In the twentieth century, the average age of owners of autograph books dropped from mostly young adults to young teenagers and, by the second half of the century, to seven- and eight-year-olds.[1][7] The poems and texts written in these books have been characterised as half literary[1][8] and as folk literature.[7][9] In an analysis of Norwegian children's albums during the Nazi occupation of WW2, Agnete Nesse demonstrates how the poems and illustrations the children wrote and drew in each other's autograph albums often expressed resistance to the occupation, for instance by using the colours of the Norwegian flag in their drawings or writing poems about Norwegian nature.[1]
When they first emerged in the 1500s, autograph books were used for collecting signatures at graduation and kept as a sentimental memento of college life. Eventually it became popular to use them well after graduation, and scholars would carry the books on their travels (particularly between various universities) to record the well-wishes of colleagues and noteworthy acquaintances.[5] The books therefore conveyed a form of academic credentials, dependent upon who had signed them and what had been written.[2]
Additionally, an autograph book may have been used as a crude address book to maintain correspondence to past and distant friends.[4]
Recently, researchers have come to see the historical value of these books in assessing the biographical data of those who composed them and the cultural backdrop in which they wrote. The autograph books of Ludwig van Beethoven and Babette Koch are among the most famous.[3]
Until the late 18th century, German autograph albums generally consisted of loose sheets of paper or sometimes vellum bound in an elongated octavo format; later, they became available in the horizontal format. The binding material varied dramatically, from cardboard to gold-tooled leather.[4]
A different type of album contained unbound pages in cassettes or folders, which could be passed out and collected individually and later arranged in any order.[3]
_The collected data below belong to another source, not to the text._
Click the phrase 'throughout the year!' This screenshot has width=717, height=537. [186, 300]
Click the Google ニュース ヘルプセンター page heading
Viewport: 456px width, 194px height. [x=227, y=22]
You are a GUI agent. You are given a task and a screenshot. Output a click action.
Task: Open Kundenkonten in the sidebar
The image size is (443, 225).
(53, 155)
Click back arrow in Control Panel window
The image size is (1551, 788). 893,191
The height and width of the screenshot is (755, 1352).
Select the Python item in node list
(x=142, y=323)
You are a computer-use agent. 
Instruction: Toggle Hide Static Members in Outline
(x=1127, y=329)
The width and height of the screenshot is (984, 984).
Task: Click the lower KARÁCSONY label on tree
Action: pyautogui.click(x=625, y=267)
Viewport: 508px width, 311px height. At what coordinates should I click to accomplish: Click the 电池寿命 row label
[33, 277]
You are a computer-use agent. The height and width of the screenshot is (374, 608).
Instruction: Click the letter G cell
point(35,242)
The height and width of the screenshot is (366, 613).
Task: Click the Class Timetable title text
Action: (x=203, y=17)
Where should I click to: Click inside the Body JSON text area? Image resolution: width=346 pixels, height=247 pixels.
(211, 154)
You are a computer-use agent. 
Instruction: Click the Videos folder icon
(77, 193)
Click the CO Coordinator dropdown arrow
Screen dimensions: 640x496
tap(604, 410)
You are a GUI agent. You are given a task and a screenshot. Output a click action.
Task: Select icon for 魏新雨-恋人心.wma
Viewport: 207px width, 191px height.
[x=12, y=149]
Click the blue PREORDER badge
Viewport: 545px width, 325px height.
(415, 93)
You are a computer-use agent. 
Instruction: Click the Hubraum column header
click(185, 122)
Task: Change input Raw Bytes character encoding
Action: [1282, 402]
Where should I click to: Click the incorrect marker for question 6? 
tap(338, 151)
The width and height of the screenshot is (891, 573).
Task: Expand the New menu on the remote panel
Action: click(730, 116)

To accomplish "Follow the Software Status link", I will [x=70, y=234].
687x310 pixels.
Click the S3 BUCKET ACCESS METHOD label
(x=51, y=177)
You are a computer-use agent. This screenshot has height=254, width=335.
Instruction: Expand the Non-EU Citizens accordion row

A typical page contained a set of verses in Latin, Greek, or Hebrew at the top, and a formal greeting to the album's owner below, sometimes including a heraldic shield or emblematic picture of the signator.[5] More artistic autographers sketched full-page drawings, and less conventional entries included engravings, embroidery, paper silhouettes, locks of hair, or pressed flowers.[4] The high quality of some illustrations suggests that the books must have been kept by the autographer for some length of time to work on the composition.[5]